Use the golden rule. If you were in his shoes and saw someone cutting in on your path from a mile you would probably be upset. I would just try a different path or work out a little deeper from him.


----------



## wareagle22

Find another bank to gig! There's too many spots to run right in on somebody. Wait until they are gone and then go behind them if you want to gig that bank.


----------



## knot @ Work

Aggree plenty of room behind is better....


Nice avatar war eagle...


----------



## TRG

jspooney said:


> The other thread made me think...what is the acceptable distance to cut in front of another gigger? 100 yards? 500 yards? Not at all?


When I was passed up if he would had stayed out deeper on a different line than I was going it wouldn't have bothered me. On the other hand I wouldn't do that to someone else. I try to stay out of sight or a different beach or go behind them if you have to but not in front if they were there first. I have gone behind other people in muddy water and killed several flounder but I don't bother if the water is clear.


----------



## jspooney

Wow, so if someone is on a long stretch of beach, they own it and I am out of line to get on that stretch even at 500 yards? Doesn't my time and gas spent count for something, too?


----------



## romadfishrman

Not saying you wasted gas just think about what you would want the guy to do if it were you getting run up on. Would you think it's fair to get ahead of him 500 yds then once he gets to your point of entry he runs up 500 yds in front of you. Play leapfrog all night. I agree with the majority. Fish behind him and check deeper water or run to another spot. Plenty of shoreline and fish out there. No need to get worked up over how far away is good enough.


----------



## boatnbob

*Form a line behind me!*

That is how I feel. Now if you run a long ways in front of me, like four hundred yards or so, then so be it. 
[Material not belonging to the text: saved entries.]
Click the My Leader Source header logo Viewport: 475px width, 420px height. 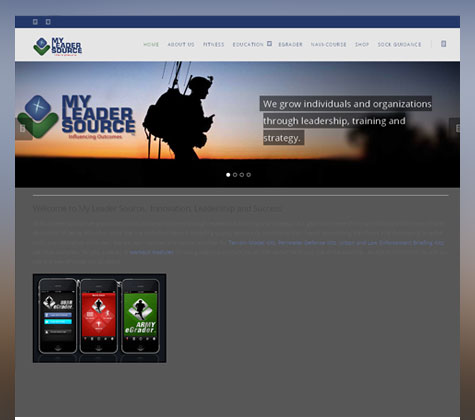(58, 46)
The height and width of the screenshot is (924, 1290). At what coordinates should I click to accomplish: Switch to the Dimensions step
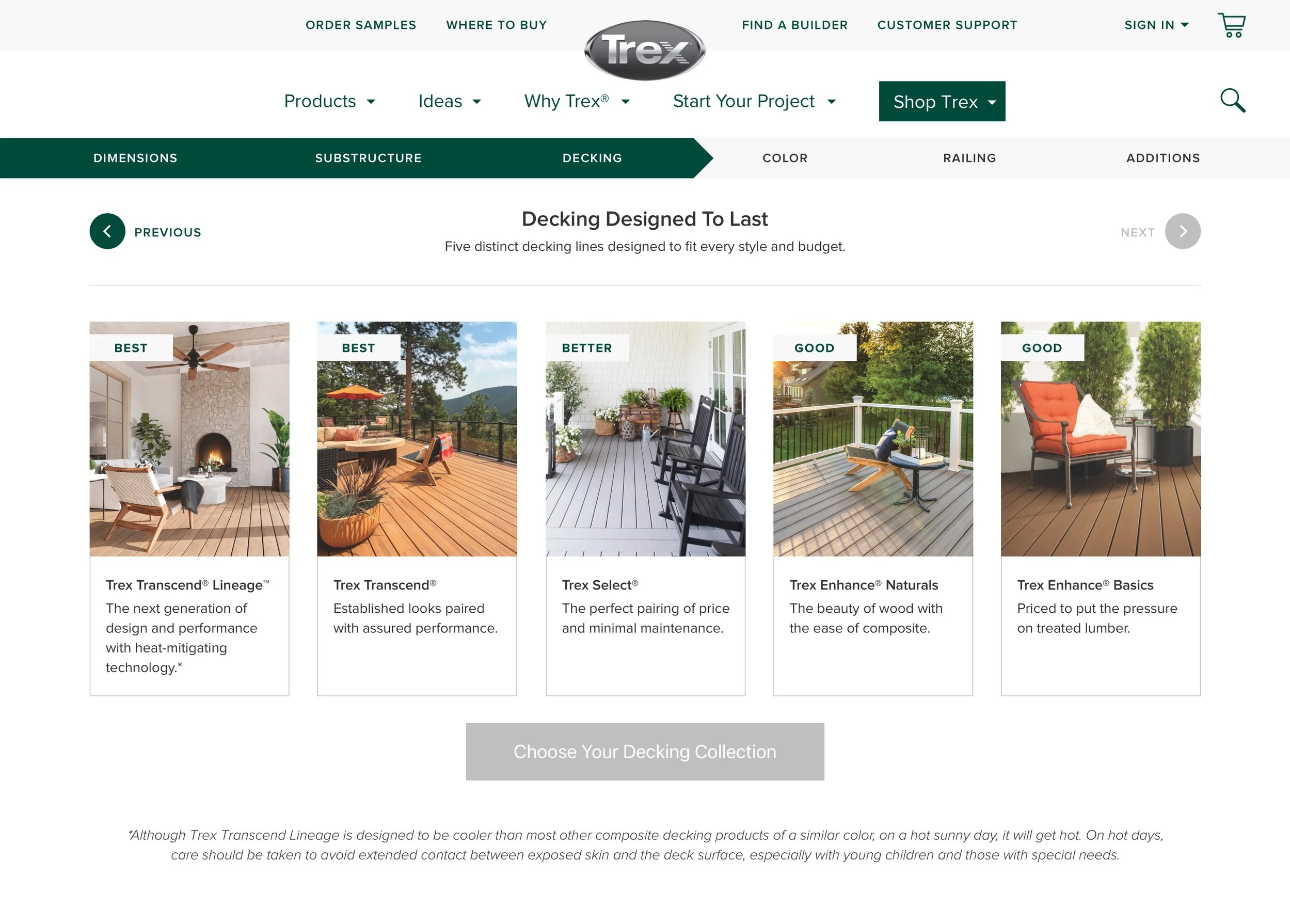click(135, 158)
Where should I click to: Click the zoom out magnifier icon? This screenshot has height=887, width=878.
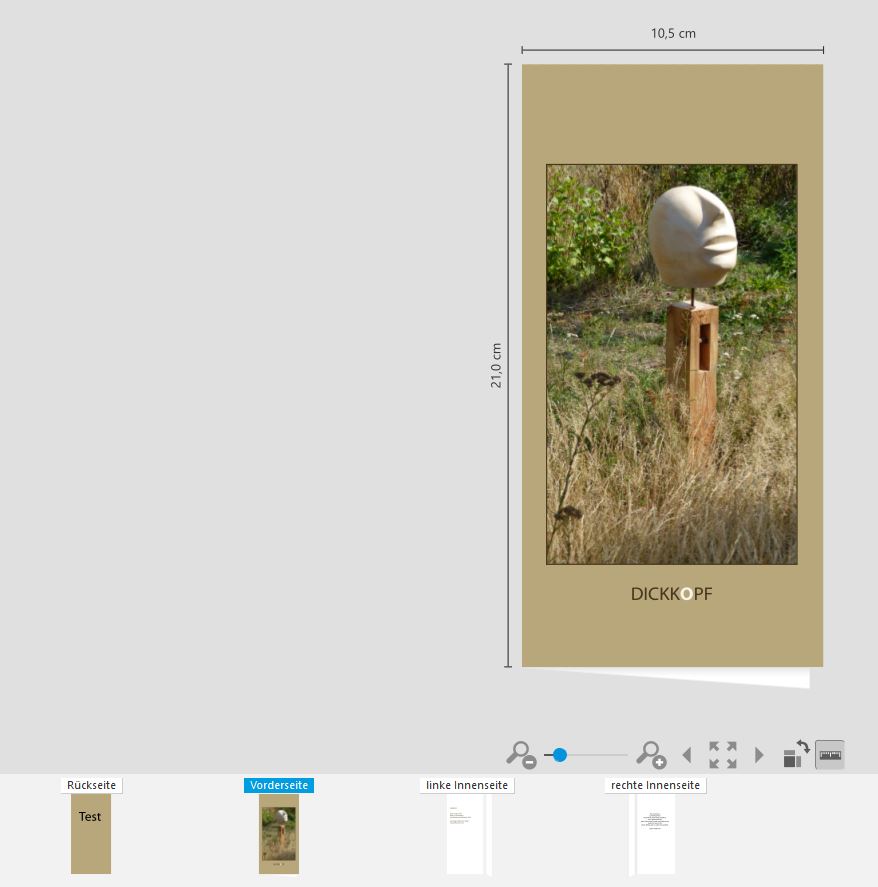(520, 754)
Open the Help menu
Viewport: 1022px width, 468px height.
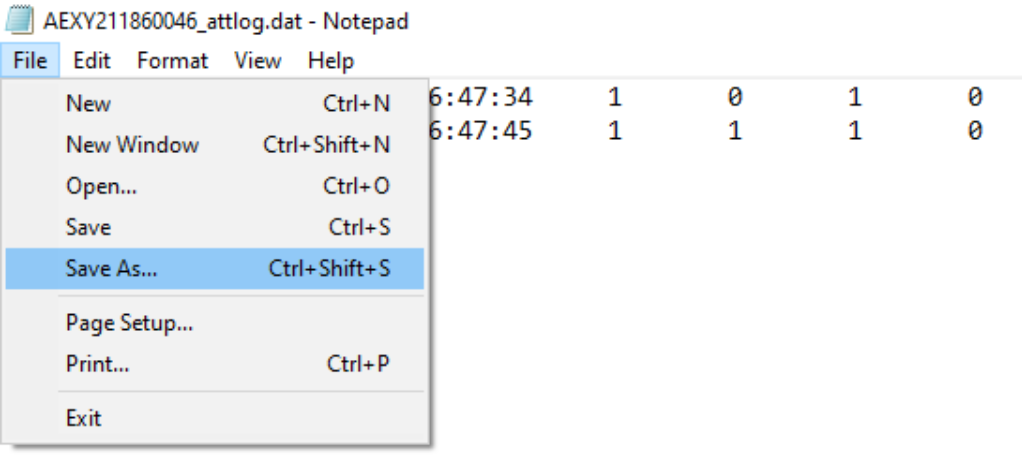click(x=330, y=61)
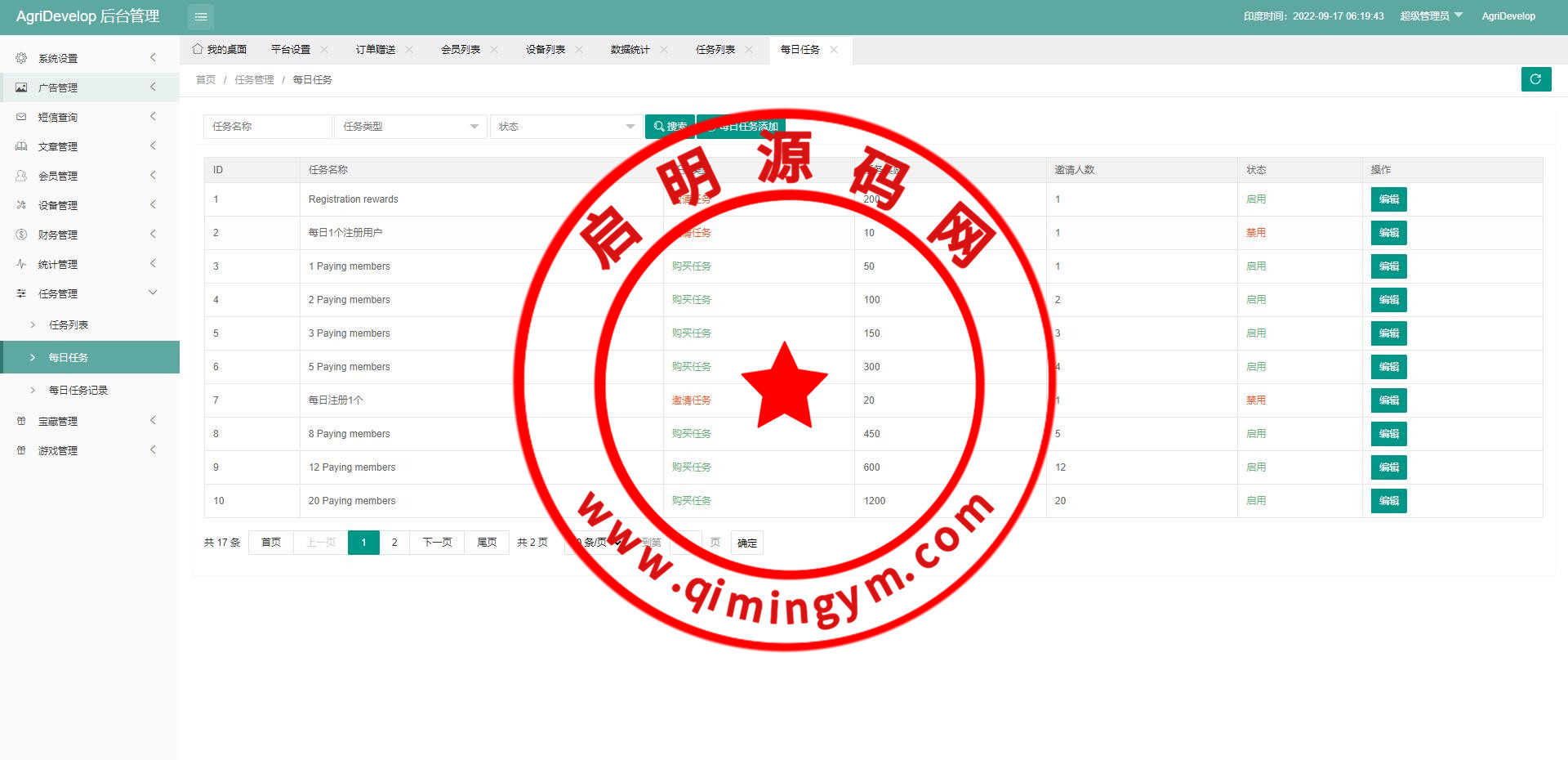Open 每日任务记录 in the sidebar
1568x760 pixels.
(x=78, y=390)
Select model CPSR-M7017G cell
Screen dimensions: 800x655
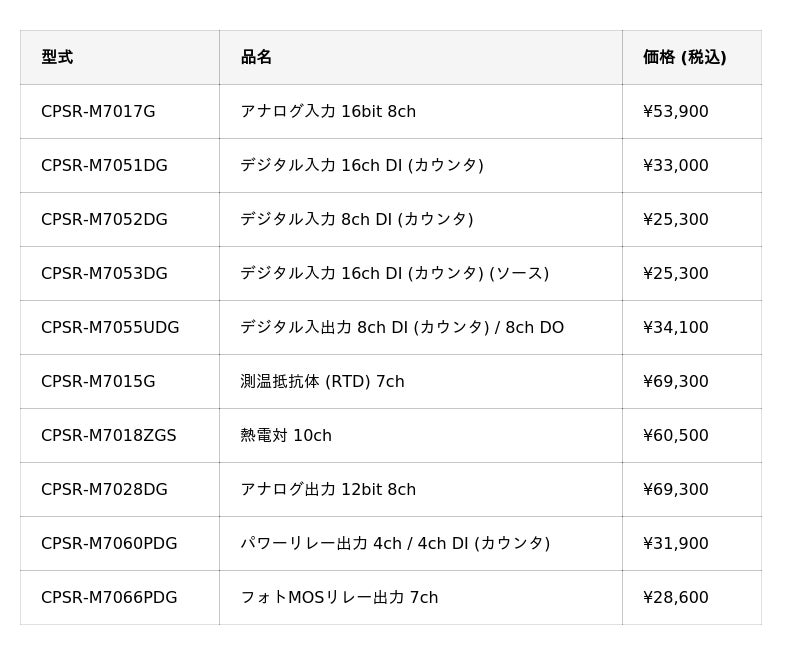[98, 111]
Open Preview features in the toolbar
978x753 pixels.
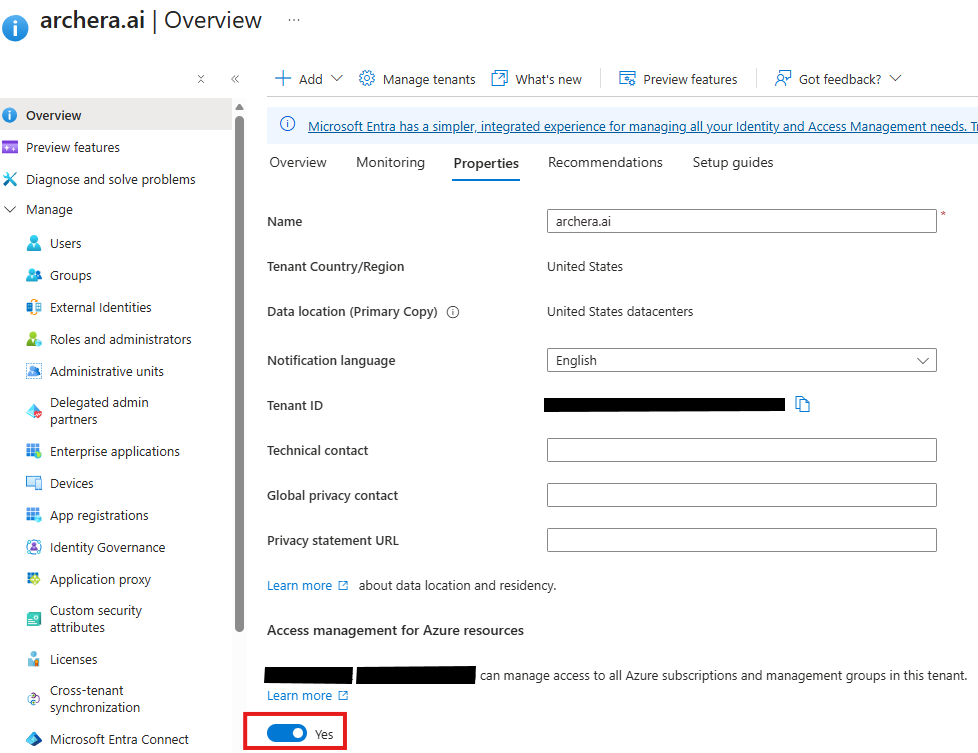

I have had newbies out there run up on me to get in front, then jack up the hole thing. Had some young navy guys out having some fun do just that to me last year. I got tired of them and leap frogged back into position only to have them do the same. So, I set it up to have them leap right onto a sandbar - darn shame. They were young and inexperienced, but didn't give consideration to what they were doing. They had a Q beam on an overloaded pontoon boat. I don't blame them for having fun, but dang, give me some room!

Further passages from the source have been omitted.